Verliebt ins Böse

Wenn ich an das nächste zu schreibende Kapitel in meinem geheimen Vampirprojekt denke, schleicht sich dieses diabolische Grinsen von ganz allein auf mein Gesicht. Warum machen mir Antagonisten so viel Spaß, ob ich sie schreibe oder lese? Justin Prust fragt heute beim #Autorensonntag auf Instagram, woher diese Liebe für den „Bösewicht“ kommt. Denn es geht mir ganz offensichtlich nicht allein so. Und wenn ich schon ein Poster von Ravic im Arbeitszimmer habe wollte ich meine Gedanken zu dem Thema auch mit euch teilen.

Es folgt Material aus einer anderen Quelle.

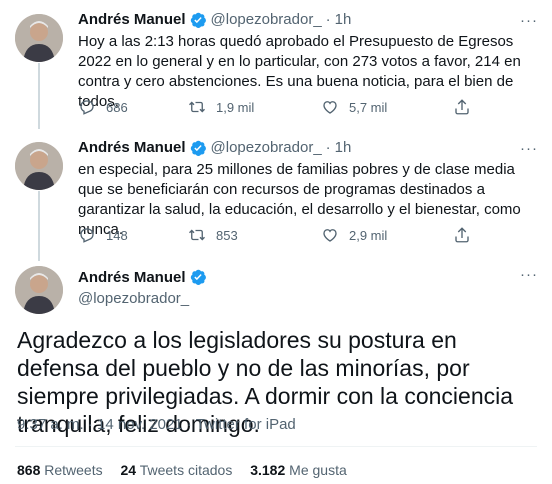 The image size is (552, 484). Describe the element at coordinates (318, 470) in the screenshot. I see `likes-label: Me gusta` at that location.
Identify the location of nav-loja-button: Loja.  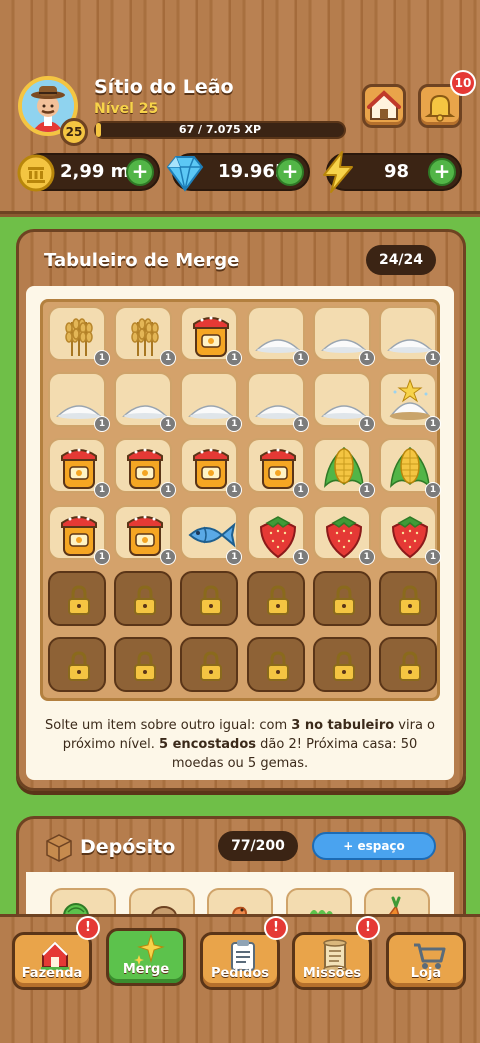
(426, 961).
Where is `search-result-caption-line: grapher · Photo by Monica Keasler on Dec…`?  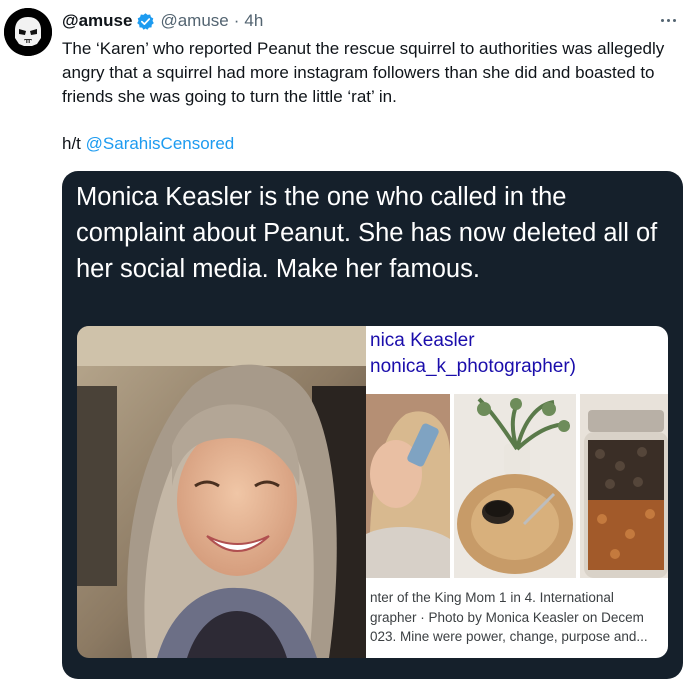 search-result-caption-line: grapher · Photo by Monica Keasler on Dec… is located at coordinates (507, 617).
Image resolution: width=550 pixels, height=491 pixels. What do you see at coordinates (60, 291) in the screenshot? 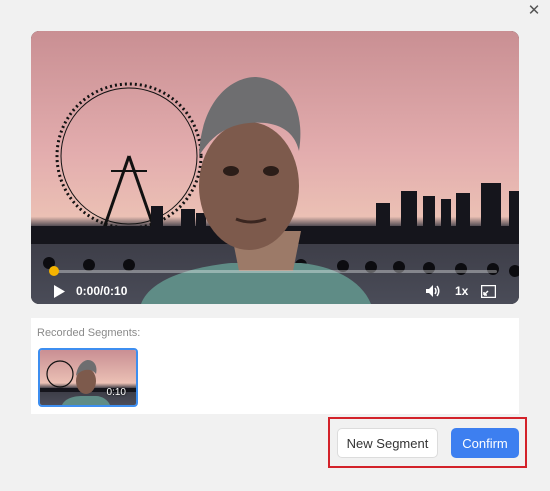
I see `play-icon` at bounding box center [60, 291].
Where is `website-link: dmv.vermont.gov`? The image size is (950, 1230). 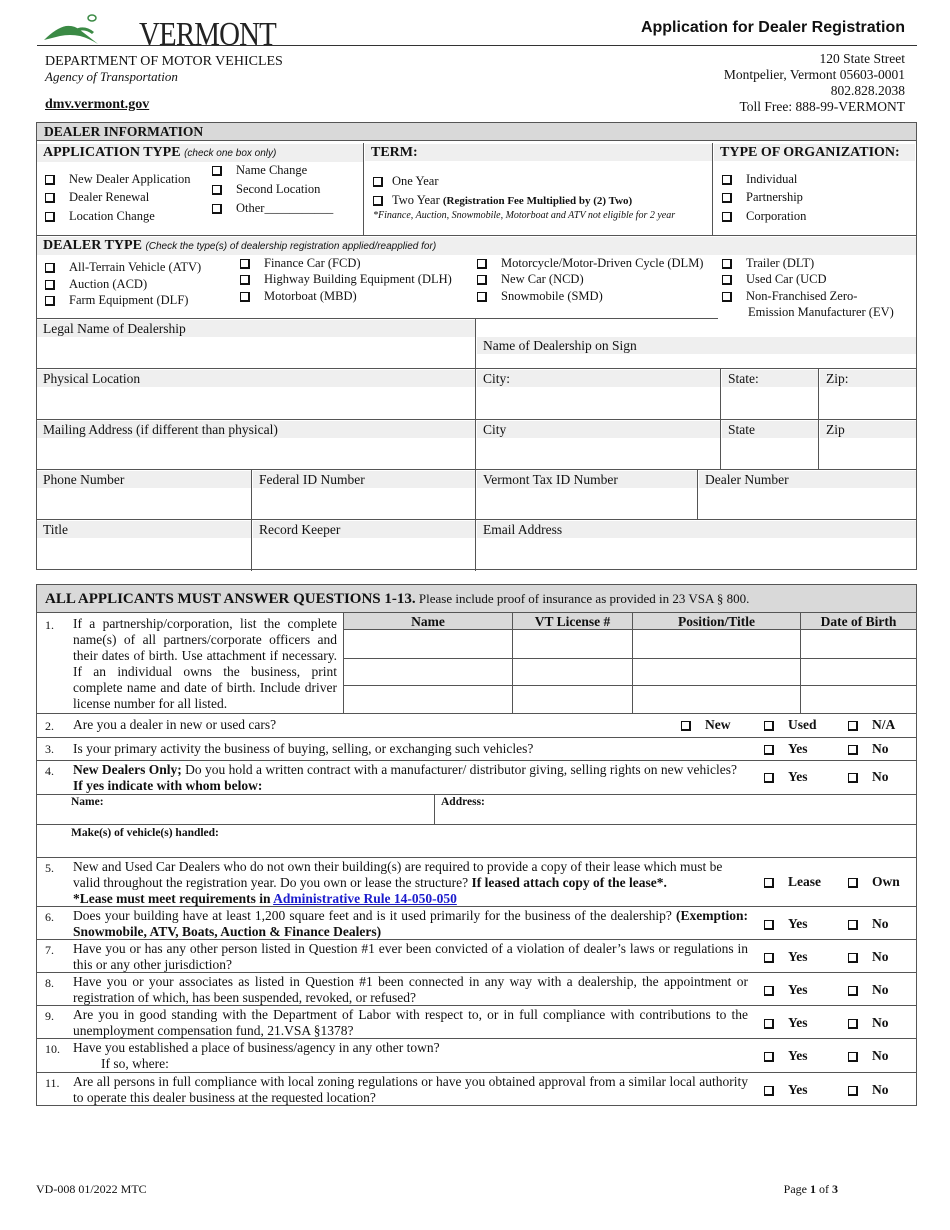
website-link: dmv.vermont.gov is located at coordinates (97, 105).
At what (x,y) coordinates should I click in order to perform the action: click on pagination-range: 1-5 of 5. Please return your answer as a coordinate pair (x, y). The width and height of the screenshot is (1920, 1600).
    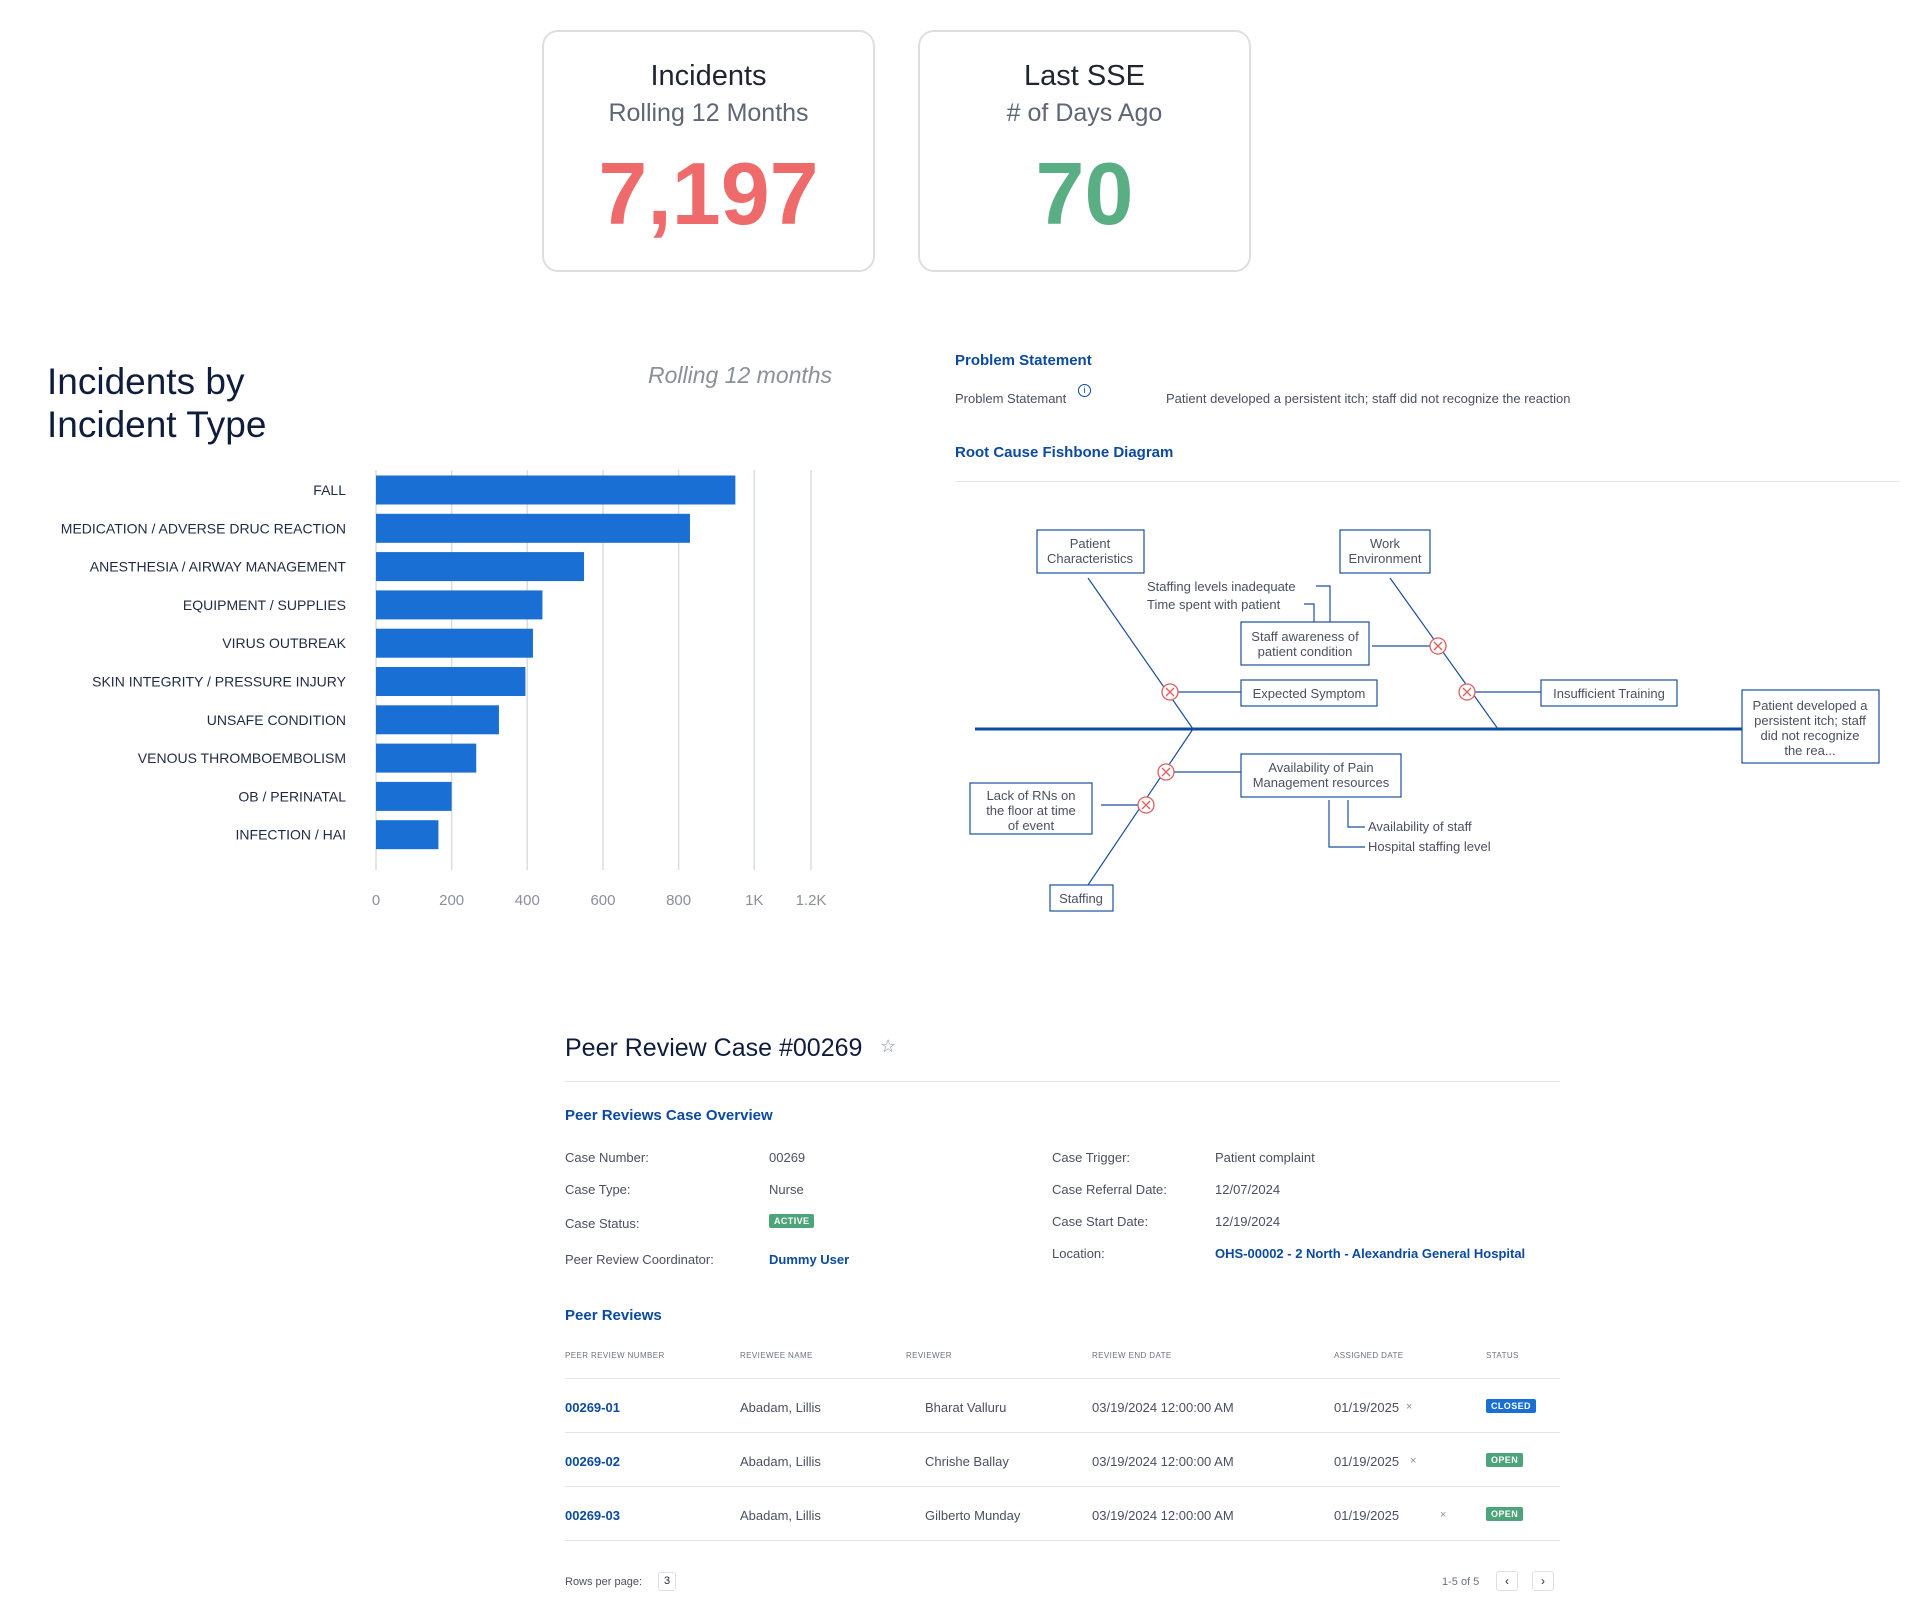
    Looking at the image, I should click on (1461, 1582).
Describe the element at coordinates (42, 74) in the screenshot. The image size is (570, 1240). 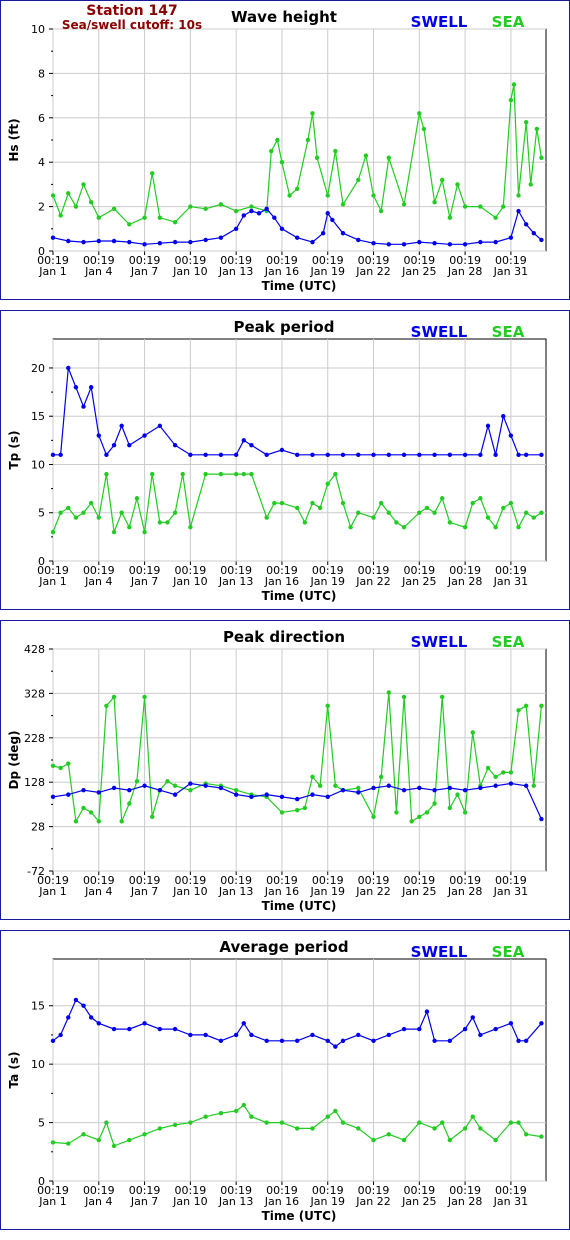
I see `y-tick-label: 8` at that location.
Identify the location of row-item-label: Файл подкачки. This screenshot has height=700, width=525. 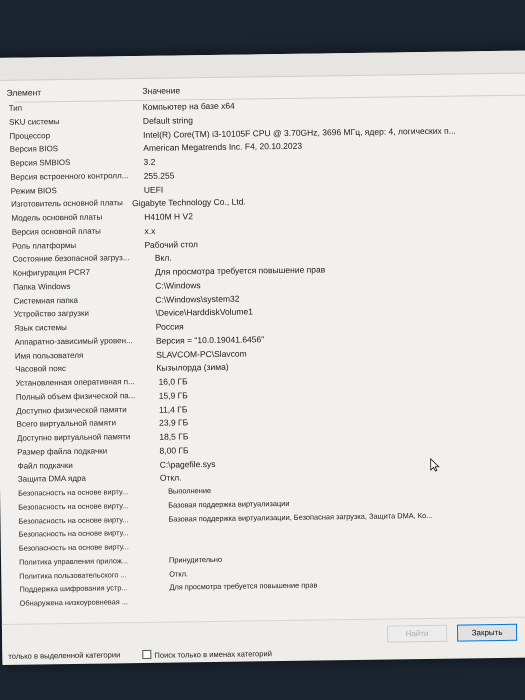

Schon als Kind schauderte ich vor Shere Khan in Disneys Dschungelbuch und seiner ruhigen, höflichen und zugleich absolut bedrohlichen Art, Mowgli nachzuspüren, und war zutiefst beeindruckt. Und Anthony Hopkins‚ Hannibal Lector ist mir das erste, was mir zu „Schweigen der Lämmer“ einfällt, obwohl er nur eine gute Viertelstunde Screentime hat.

Zunächst mal sorgen Antagonisten für Spannung, denn sie schaffen Probleme. Jeder Antagonist ist der Protagonist seiner eigenen Geschichte und hält sich selbst für den Helden, lautet ein Schreibtipp, um sie dreidimensionaler zu machen – und damit interessanter. Manchmal haben sie auch edle Motive und „nur“ andere Methoden, sind bereit, über Leichen zu gehen. Ja, wenn man beide Seiten irgendwie verstehen kann, das Gefühl hat, wäre nur eine Kleinigkeit schief gegangen, hätte ich auf der anderen Seite gestanden … sorgt das für gutes Drama. Aber manchmal ist es auch einfach faszinierend, im absoluten Bösen zu schwelgen, wenn eine Figur so gar keine Grenzen kennt und sich nicht von Moral und Regeln hemmen lässt. Ein Gedankenexperiment. Katharsis.

Dafür, dass ich Antagonist*innen so mag, kommen erstaunlich wenige bislang in meinen Büchern vor. Sehr häufig sind meine Protagonist*innen mehr ihre eigenen Feinde, müssen etwas in sich überwinden: Mrri seinMisstrauen gegenüber Menschen, Isa ihr Misstrauen gegenüber Menschen … Roland im SF-Projekt kämpft zwar theoretisch gegen ein ganzes ungerechtes System, aber in Wahrheit mit seinen eigenen Ängsten und Minderwertigkeitskomplexen. Die Antagonist*innen sind gar nicht so wichtig oder müssen nicht Anragonist*innen bleiben … oder wenn man die Geschichte andersherum erzählen würde, könnten meine Protagonist*innen auch die Bösen sein (looking at you, Martin!). Ich liebe es, damit zu spielen, denn das Dunkle in uns selbst, gerade jene Faszination ist häufig Kern meiner Geschichten. Gerade No Pflock ist in der Hinsicht komplexer geraten, als ich es je geplant hatte, weil es sich auf viele unterschiedliche Weisen erzählen lassen könnte und wir in den seltensten denen die Daumen drücken würdem, für die wir es hier tun. Allerdings auch die Botschaft, dass wir es bekämpfen müssen und sollen, um ein friedliches Zusammenleben zu ermöglichen. Denn nur, wenn wir uns des Raubtieres bewusst sind, können wir es zähmen.